The Supreme Court of New Jersey has held that a court may not strip a law firm’s partners of the protections of a limited liability partnership (LLP) because the firm did not maintain malpractice insurance to cover the period after the partnership had dissolved and was winding up its business. Mortgage Grader, Inc. v. Ward & Olivo, LLP, No. A-53-14, 2016 WL 3434529 (N.J. Jun. 23, 2016). The Court’s decision should give comfort to all professionals that practice in a limited liability entity that the liability protections they enjoy will not be forfeited just to provide a remedy to an injured plaintiff.

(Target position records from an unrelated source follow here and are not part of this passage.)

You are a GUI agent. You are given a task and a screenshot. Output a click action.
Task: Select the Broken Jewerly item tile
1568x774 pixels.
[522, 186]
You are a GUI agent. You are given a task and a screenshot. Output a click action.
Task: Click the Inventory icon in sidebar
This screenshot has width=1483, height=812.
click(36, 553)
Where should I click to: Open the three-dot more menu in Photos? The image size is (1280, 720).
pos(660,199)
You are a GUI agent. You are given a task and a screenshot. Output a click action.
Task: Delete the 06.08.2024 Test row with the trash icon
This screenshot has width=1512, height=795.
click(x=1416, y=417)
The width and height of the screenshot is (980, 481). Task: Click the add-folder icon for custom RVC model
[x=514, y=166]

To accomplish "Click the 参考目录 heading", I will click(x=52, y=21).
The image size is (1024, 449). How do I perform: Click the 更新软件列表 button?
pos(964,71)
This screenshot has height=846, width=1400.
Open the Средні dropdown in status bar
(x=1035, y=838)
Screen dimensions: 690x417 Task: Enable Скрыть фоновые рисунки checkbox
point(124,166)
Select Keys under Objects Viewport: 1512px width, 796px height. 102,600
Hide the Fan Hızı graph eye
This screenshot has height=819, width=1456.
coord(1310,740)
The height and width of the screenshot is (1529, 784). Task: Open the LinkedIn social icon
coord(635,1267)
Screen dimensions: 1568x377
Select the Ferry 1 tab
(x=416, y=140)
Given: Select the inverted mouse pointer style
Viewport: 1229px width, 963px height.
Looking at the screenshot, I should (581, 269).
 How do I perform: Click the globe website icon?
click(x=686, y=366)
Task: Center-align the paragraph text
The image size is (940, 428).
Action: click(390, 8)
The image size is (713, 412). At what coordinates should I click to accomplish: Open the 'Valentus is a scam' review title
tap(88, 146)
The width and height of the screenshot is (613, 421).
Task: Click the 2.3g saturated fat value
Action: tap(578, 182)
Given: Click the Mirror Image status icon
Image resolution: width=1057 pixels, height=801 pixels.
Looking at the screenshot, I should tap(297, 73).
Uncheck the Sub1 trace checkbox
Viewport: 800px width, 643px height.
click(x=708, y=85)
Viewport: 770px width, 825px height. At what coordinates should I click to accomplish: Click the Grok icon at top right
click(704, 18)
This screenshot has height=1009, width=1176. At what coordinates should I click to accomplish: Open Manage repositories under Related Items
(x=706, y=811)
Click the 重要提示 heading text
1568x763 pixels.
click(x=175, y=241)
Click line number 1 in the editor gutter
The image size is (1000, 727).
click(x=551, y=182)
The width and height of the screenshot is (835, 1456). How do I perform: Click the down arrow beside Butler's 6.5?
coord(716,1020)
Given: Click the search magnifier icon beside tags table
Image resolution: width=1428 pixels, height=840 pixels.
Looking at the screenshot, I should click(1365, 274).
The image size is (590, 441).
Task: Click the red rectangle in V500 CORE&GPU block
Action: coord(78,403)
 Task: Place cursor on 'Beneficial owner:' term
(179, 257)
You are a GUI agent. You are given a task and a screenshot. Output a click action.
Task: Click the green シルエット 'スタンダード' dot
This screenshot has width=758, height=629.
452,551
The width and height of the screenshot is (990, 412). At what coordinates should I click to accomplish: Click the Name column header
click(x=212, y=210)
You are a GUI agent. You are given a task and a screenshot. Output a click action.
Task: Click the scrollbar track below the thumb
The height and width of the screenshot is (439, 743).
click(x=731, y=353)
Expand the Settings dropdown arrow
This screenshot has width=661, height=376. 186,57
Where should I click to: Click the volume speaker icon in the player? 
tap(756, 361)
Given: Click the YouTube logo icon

In Mortgage Grader, a former client sued the law firm and each of its partners after the firm dissolved and was in the process of winding up its affairs. The firm had maintained professional liability insurance during the time it was actively practicing law (when the alleged malpractice occurred) but it did not purchase “tail” coverage for claims arising after its dissolution. The trial court had held that the failure to maintain liability insurance violated Rule 1:21-1C(a)(3) (the “Rule”), which requires attorneys practicing within an LLP to maintain professional liability insurance to cover any damages resulting from any claim made against the LLP by its clients. Because the LLP did not have “tail” insurance, the trial court held that the individual partners were not shielded from personal liability, as they would have been as members of an LLP, and were vicariously liable for their partners’ negligence. The trial court thus stripped the partners of the protections of the LLP, converting the LLP into a general partnership. The Appellate Division reversed and held that neither the Rule nor the Uniform Partnership Act (UPA) authorized the trial court to remove the individual partners’ liability protections.

On appeal, the Supreme Court held that the Rule did not require a dissolved LLP to maintain professional liability insurance since it was no longer engaged in the practice of law but is simply collecting receivables and paying off the liabilities of the practice. Relying on the UPA and case law interpreting it, the Court held that the administrative activities conducted during the windup period did not amount to the transacting of business for which the LLP was created.  Further, the law firm, in fact, had insurance at the time the alleged malpractice occurred. Even if the firm had failed to maintain insurance, nothing within the Uniform Partnership Act authorized the “conversion” of an LLP into a general partnership to rectify that omission. The Court noted that the UPA provisions governing revocation of LLP status manifested a strong intent to preserve the liability shield. Thus, the UPA requires at least 60 days’ notice before revocation, and affords the LLP an opportunity to cure any procedural deficiency prior to revocation. The UPA also allows for reinstatement of LLP status within two years of revocation as if there had been no interruption in status, for the specific purpose of preserving the limited liability protections.  

Mortgage Grader shows that courts will be reluctant to order fundamental changes in the structure of freely chosen business entities, especially when imposing such changes would undermine the limited liability protections the members rely on and expect.